We need to find different ways to better characterize these patients to determine who will benefit from surgery, such as building prediction models with better radiological assessments, using about biochemical markers, such as CA-125, or hormone recombination–deficient profiling for molecular analysis. Maybe using a machine-learning algorithm for those patients could help to select patients who will benefit from surgical intervention.

We talk a lot about hyperthermic intraperitoneal chemotherapy [HIPEC] for patients with stage III disease, but the main [phase 3] study [NCT00426257] did not include [patients with] stage IV [disease]. We do not know the role of HIPEC in patients with stage IV disease.

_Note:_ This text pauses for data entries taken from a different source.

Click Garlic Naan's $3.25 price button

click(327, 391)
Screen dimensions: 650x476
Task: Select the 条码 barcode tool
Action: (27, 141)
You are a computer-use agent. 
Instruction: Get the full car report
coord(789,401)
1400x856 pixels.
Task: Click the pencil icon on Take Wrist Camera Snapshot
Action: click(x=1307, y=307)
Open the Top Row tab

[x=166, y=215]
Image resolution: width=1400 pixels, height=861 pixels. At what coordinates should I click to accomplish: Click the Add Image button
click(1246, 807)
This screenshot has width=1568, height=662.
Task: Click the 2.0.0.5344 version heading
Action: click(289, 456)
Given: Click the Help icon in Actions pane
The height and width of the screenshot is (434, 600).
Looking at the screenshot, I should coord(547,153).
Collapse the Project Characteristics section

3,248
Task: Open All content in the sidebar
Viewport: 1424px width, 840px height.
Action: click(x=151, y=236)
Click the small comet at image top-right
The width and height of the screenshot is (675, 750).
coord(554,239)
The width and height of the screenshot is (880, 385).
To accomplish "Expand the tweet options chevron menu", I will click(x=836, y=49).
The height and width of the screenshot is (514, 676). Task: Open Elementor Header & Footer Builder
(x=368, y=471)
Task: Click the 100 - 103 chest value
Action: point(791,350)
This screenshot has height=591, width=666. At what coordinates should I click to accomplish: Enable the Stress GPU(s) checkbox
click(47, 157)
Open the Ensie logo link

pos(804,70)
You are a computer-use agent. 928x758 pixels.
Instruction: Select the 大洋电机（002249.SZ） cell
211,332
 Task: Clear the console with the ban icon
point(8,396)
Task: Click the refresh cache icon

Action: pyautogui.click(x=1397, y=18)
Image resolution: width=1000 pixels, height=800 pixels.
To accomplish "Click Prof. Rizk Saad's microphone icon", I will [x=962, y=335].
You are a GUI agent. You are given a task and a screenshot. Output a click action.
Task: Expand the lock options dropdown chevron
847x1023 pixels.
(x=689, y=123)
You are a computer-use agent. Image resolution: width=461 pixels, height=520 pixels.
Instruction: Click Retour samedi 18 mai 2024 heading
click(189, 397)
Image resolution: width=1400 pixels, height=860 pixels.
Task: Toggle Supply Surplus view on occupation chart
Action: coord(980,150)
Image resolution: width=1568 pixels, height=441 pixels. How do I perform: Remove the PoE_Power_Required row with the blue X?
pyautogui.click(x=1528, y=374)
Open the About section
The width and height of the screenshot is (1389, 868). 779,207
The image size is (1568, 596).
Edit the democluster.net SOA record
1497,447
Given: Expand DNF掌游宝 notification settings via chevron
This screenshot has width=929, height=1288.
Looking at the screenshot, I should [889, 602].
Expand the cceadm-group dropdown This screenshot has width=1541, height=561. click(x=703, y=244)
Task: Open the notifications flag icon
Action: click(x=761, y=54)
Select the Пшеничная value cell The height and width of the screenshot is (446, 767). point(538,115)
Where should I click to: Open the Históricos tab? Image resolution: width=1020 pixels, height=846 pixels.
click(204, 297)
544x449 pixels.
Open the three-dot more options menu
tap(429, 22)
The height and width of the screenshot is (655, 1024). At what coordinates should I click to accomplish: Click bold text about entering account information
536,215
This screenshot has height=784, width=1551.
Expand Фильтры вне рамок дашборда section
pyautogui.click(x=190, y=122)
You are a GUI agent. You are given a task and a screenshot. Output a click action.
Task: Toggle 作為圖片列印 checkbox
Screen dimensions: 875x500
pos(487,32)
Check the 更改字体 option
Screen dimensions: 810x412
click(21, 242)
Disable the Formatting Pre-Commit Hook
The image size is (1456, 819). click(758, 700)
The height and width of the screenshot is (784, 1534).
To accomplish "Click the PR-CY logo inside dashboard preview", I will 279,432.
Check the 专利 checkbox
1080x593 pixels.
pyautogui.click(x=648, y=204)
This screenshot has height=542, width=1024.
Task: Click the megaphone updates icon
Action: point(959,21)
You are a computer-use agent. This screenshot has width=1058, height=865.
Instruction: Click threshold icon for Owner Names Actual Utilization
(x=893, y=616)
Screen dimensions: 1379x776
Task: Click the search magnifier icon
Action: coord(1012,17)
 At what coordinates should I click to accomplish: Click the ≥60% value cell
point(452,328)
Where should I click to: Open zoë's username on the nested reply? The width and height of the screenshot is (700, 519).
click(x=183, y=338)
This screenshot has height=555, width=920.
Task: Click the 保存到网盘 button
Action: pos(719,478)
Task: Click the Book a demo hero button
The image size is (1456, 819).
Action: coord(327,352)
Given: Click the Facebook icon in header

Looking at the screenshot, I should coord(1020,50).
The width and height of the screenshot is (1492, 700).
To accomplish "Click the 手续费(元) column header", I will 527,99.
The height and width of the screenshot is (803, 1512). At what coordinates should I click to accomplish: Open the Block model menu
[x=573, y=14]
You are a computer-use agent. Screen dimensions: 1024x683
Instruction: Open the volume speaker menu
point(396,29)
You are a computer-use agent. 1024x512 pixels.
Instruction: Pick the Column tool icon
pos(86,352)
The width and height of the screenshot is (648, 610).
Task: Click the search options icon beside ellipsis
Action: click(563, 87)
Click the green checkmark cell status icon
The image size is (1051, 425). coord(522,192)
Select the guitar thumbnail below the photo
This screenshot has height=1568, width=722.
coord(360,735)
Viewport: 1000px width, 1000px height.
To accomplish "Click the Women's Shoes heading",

Despite the fact that patients with stage IV disease [may] have metastatic lymph nodes in their chest or in the lung, the vast volume of disease is in the abdomen, and that is what eventually causes problems. There may be a role [for] HIPEC to those patients, and we’ll need to study this group more.

How would you approach patients who may not be candidates for interval cytoreductive surgery?

Most patients who we do not take to surgery are those with progressive disease, or their ECOG [performance status] worsened with chemotherapy. Those are the minority of patients. For them, it is unclear what the next step should be. Medical interventions could be the next steps for those patients.

Reference

Hogen L, Tanen A, May T, et al. Interval cytoreductive surgery in patients with initial unresectable stage IV ovarian cancer. Presented at 2023 Society of Gynecologic Oncology Annual Meeting on Women’s Cancer; March 25-28, 2023; Tampa, FL.